A Clifford algebra $\mathcal{C}\!\ell(V,Q)$ is generated by a vector space $V$ equipped with a quadratic form $Q$. The dimension of the Clifford algebra is $2^d$ where $d$ is the dimension of $V$. In general, an algebraic structure is a set $S$ equipped with a bilinear operation on every element of $S\times S$. An algebra is a sort of algebraic structure in which the set $S$ is equipped as a vector space $V$, and the binary operation on $S\times S$ must have $S$ itself as its target space. Substituting $V$ for $S$, an algebra is a vector space $V$ equipped with a binary operation $\circ$ such that

$$ \circ:V\times V\to V. $$

The scalar product on a vector space (making it a inner or scalar product space) does not support the definition of an algebra because

$$ \langle\,,\rangle:V\times V\to K. $$

where $V$ is implicitly a vector space over the field $K$. Now we come to the part where things cease to be crystal clear. I think the Clifford algebra is also a $2^d$-dimensional vector space. I think this is obvious, but I am not seeing any authors make this point. Am I wrong? If I am right but it is not mentioned, why don't we use this language? Let us call the space spanned by the elements of $\mathcal{C}\!\ell(V,Q)$ by the name $V_{\mathcal{C}\ell}$. Now, for context, I remind that I am looking at the Dirac algebra defined by

$$ \{\gamma^\mu,\gamma^\nu\}=2\eta^{\mu\nu}\boldsymbol1, $$

where $\boldsymbol1$ is the multiplicative identity. Let us call the 4-dimensional vector space of $\gamma$-matrices by the name $V_\gamma$. The anti-commutator bracket satisfies the $S\times S\to S$ algebra condition, despite $\boldsymbol1$ not being a linear combination of $\gamma^\mu$, because the case of $\{\gamma^\mu,\boldsymbol1\}$ is implicit from $(\gamma^\mu)^2=\boldsymbol1$ as

\begin{align} \{\gamma^\mu,\boldsymbol1\}&=\{\gamma^\mu,(\gamma^\mu)^2\}\\ &=(\gamma^\mu)^3+(\gamma^\mu)^3 \\ &=\big[(\gamma^\mu)^2+(\gamma^\mu)^2\big]\gamma^\mu\\ &=\{\gamma^\mu,\gamma^\mu\}\gamma^\mu\\ &=2\eta^{\mu\mu}\boldsymbol1\gamma^\mu~~. \end{align}

Although the algebra has only defined the anti-commutator, the identity element is defined to have the property $\boldsymbol1 \mathsf{M}= \mathsf{M}\boldsymbol1 =\mathsf{M}$, so I can say that the operation on the last line is defined. Thus, the Dirac algebra is defined with the anti-commutator on the 5D vector space $V\oplus K\boldsymbol1$ where $K\boldsymbol1$ is a 1-dimensional vector space:

$$ \{\,,\}:(V\oplus K\boldsymbol1)\times(V\oplus K\boldsymbol1)\to V\oplus K\boldsymbol1 $$

Now, really getting to my question, this binary operation is defined on neither $V_\gamma\times V_\gamma$ nor $V_{\mathcal{C}\ell}\times V_{\mathcal{C}\ell}$ (where $V_{\mathcal{C}\ell}$ is the 16-dimensional space spanned by the linearly independent elements of $\mathcal{C}\!\ell(V,Q)$).
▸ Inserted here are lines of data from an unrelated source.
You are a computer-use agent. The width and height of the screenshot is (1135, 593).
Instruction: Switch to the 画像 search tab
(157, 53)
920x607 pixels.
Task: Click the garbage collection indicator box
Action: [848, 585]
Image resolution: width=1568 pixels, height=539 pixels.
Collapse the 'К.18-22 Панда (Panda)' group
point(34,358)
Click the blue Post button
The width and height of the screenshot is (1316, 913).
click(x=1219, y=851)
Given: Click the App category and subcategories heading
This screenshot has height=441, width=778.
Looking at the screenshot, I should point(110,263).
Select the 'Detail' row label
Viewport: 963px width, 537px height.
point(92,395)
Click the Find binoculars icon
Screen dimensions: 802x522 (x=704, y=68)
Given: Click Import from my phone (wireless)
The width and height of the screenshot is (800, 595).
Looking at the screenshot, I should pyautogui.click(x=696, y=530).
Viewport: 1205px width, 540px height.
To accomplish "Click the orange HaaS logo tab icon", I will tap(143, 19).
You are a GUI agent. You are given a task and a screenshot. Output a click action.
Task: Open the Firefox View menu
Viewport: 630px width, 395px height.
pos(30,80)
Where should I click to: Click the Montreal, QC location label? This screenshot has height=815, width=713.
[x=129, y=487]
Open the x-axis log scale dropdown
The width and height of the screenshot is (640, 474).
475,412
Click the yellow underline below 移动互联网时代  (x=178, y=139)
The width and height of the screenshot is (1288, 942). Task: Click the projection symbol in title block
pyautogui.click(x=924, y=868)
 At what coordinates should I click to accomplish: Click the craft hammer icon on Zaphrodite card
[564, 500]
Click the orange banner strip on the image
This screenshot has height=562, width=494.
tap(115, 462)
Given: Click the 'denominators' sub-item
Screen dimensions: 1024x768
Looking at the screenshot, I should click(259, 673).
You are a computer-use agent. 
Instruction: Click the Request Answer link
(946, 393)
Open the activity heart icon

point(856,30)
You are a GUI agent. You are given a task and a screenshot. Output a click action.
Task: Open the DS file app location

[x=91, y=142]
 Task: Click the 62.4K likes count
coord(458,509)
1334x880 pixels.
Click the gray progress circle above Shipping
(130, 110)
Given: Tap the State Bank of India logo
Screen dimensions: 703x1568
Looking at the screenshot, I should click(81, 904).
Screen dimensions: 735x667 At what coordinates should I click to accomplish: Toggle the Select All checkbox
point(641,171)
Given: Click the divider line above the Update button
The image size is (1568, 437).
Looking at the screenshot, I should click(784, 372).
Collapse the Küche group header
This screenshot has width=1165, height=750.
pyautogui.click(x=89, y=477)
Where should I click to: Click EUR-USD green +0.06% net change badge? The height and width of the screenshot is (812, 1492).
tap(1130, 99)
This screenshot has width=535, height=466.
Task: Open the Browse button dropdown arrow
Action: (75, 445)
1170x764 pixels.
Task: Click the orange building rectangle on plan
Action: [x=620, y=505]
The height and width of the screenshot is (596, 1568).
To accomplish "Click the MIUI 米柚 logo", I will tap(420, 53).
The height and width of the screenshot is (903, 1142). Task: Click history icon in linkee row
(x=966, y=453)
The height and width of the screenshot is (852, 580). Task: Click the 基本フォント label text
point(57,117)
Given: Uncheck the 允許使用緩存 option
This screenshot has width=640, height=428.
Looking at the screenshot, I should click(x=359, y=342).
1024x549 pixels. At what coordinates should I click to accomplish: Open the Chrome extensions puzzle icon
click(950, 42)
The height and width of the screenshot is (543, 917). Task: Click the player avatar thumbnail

$\bullet~$ A lot of material seems to suggest that the Dirac algebra is generated from the 4-dimensional space of $\gamma$-matrices, but that conflicts with the requirement of an algebra to have $\circ:V\times V\to V$ since $\boldsymbol1$ is not a linear combination of $\gamma$-matrices. If the dimension of the Dirac algebra is $2^d=16$, then $V$ must be 4-dimensional, but that makes $\{\gamma^\mu,\gamma^\nu\}=2\eta^{\mu\nu}\boldsymbol 1$ not in the form $\circ:S\times S\to S$. What is the error in my thinking when I feel like $V$ must be 5-dimensional?

$\bullet~$ What language is used to differentiate the 16-dimensional vector space from the 4- or 5-dimensional one on which the anti-commutator is defined?

$\bullet~$ Why am I not seeing anyone say clearly in their expositions of Clifford algebras that the dimension of the Clifford algebra is the dimension of the vector space spanned by the algebra's elements? Is the algebra, in fact, a vector space? The elements appear to satisfy the vector space axioms, as far as I can tell, but no (few?) authors use this language.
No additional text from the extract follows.